Dr. Alice Chen Visit

Dr. Alice Chen Visit

The following piece was written by Jackie Wang, a HealthCorps Navigator at CHC, Inc. serving in the Quality Improvement Department.

     Last Friday,  Community Health Center, Inc., was honored to host Alice Huan-mei Chen, M.D., M.P.H. Dr. Chen is the Chief Integration Officer at San Francisco General Hospital (SFGH), the Director of the Center for Innovation in Access and Quality at SFGH, and an Associate Professor of Medicine at the University of California-San Francisco (UCSF). At SFGH, Dr. Chen cares for primary care patients, precepts internal medicine residents, attends on the inpatient medical service, and staffs the medical consultation service. As Chief Integration Officer, she leads the ongoing creation of an integrated delivery system for the Department of Public Health. A major component of this new system is SFGH’s eReferral Program, an innovative program to close the gap between primary and specialty care. Dr. Chen championed and currently serves as Director of the eReferral Program. CHC is one of many organizations across the country working to replicate this model.

Members of CHC’s Leadership Team with Dr. Chen

A quick primer on eReferrals at SFGH:

  • Primary care providers (PCP) in the San Francisco safety net use a web-based system to electronically refer patients to a specialty clinic/service
  • The referral includes a free-text consultation question and information from the patient’s electronic health record
  • Each specialty clinic has chosen a reviewer who responds to all eReferrals within three business days.  There are a few possible responses:
    • Agrees that appointment should be scheduled. Specifies whether appointments are “urgent” and sends to scheduler.
    • Requests more information or evaluation from the PCP before making a decision
    • Decides that patient can be co-managed by the PCP with specialist advice.
    • The system allows for back-and-forth dialogue between the PCP and specialist reviewer.
    • More than 44 different specialty clinics participate, providing care in cardiology, endocrinology, rheumatology, orthopedics, and more.

And eConsults, CHC’s program for electronic referrals:

  • CHC providers send a secure “peer-to-peer” referral to Dr. Christopher Pickett, a cardiologist at the University of Connecticut Health Center
  • Dr. Pickett responds within two business days, in similar fashion to SFGH’s specialist reviewers: (1) gives advice for primary care management (2) additional information/tests/labs are needed (3) patient needs a face-to-face appointment
  • Plans to expand to additional cardiologists and other specialties in the future.
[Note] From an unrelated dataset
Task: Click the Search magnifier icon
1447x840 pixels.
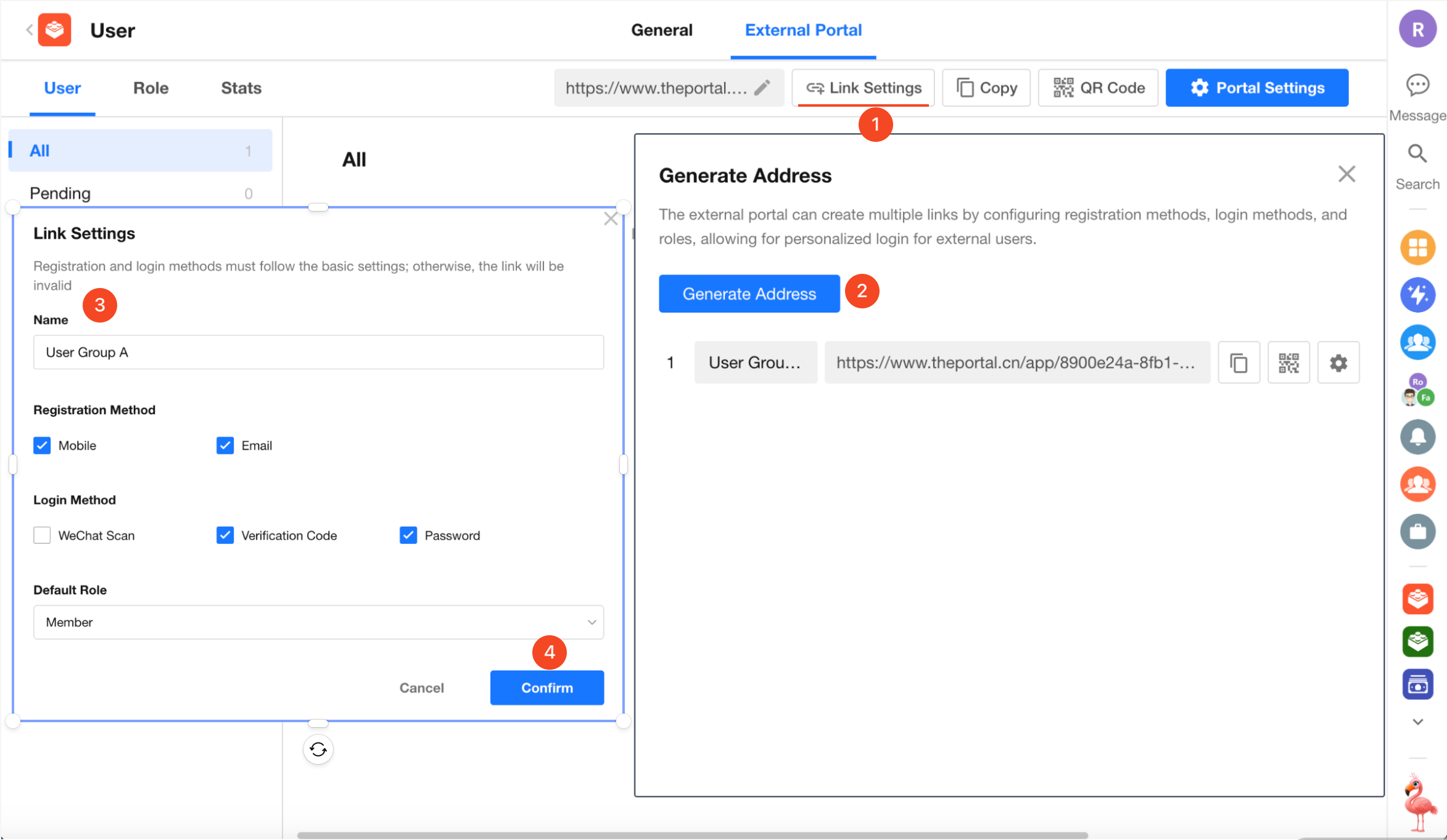Action: coord(1417,154)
Finally, some of the benefits that SFGH’s eReferrals has achieved:

  • Reduce wait time and increase access to specialty care by eliminating unnecessary appointments
  • Specialists know the purpose of the patient’s visit (previously difficult because of illegible referral forms, language barriers with patients)
  • Required information and diagnostic testing is completed before the first specialist visit
  • Appointments are scheduled based on clinical “urgency” rather than “first come, first serve”
  • Cost savings: SFGH has reduced costs for some specialties and maintained cost-neutrality in others
  • Increase collaboration between PCPs and specialists, creating opportunities for PCP education

     At the risk of sounding completely unprofessional: cool, right?!? I haven’t directly participated in CHC’s eConsults project, so I had limited prior knowledge of electronic referrals. But, based on what I learned on Friday, they are potentially transformative. Patients often fall through the cracks at the primary care-specialty care interface; electronic referrals are a powerful way to coordinate care across these services.
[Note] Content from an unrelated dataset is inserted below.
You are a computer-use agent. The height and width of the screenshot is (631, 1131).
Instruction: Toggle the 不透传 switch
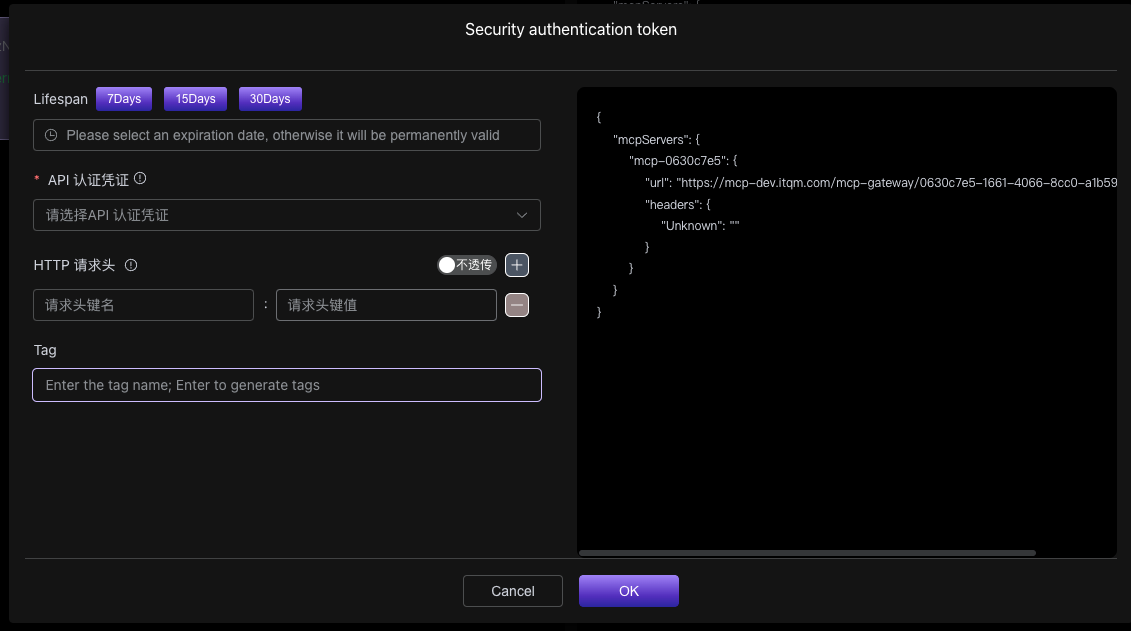point(466,265)
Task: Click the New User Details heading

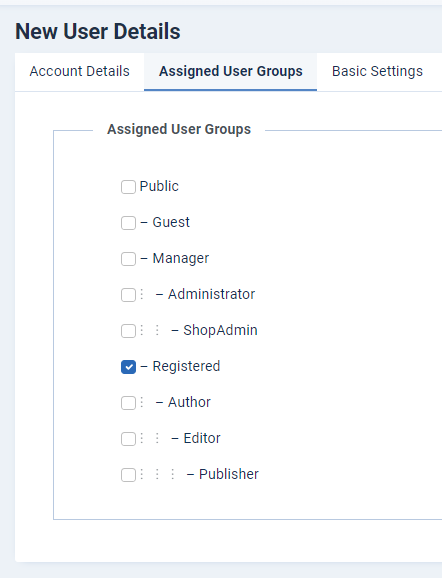Action: [98, 31]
     San Francisco is truly leading the way in this innovation. There are a few aspects of its program that I found especially interesting. The SFGH team has recently implemented a bidirectional rating system: specialty reviewers rate the PCPs on the quality of their consultative question and information provided; PCPs rate the reviewers on the quality of their response. These surveys should provide helpful feedback to both parties, leading to improved communication. Furthermore, the electronic referrals stay open for six months after the last update, allowing for an ongoing conversation between the PCP and specialist. Finally, San Francisco’s system takes advantage of a shared electronic health record; specialists have complete access to patients’ records. CHC unfortunately does not have this advantage, and will need to work harder to collaborate effectively with specialists. I am interested to see how our program adapts San Francisco’s methods to our specific context. But I am, of course, most excited to see the impact of eConsults on the quality of care for our patients!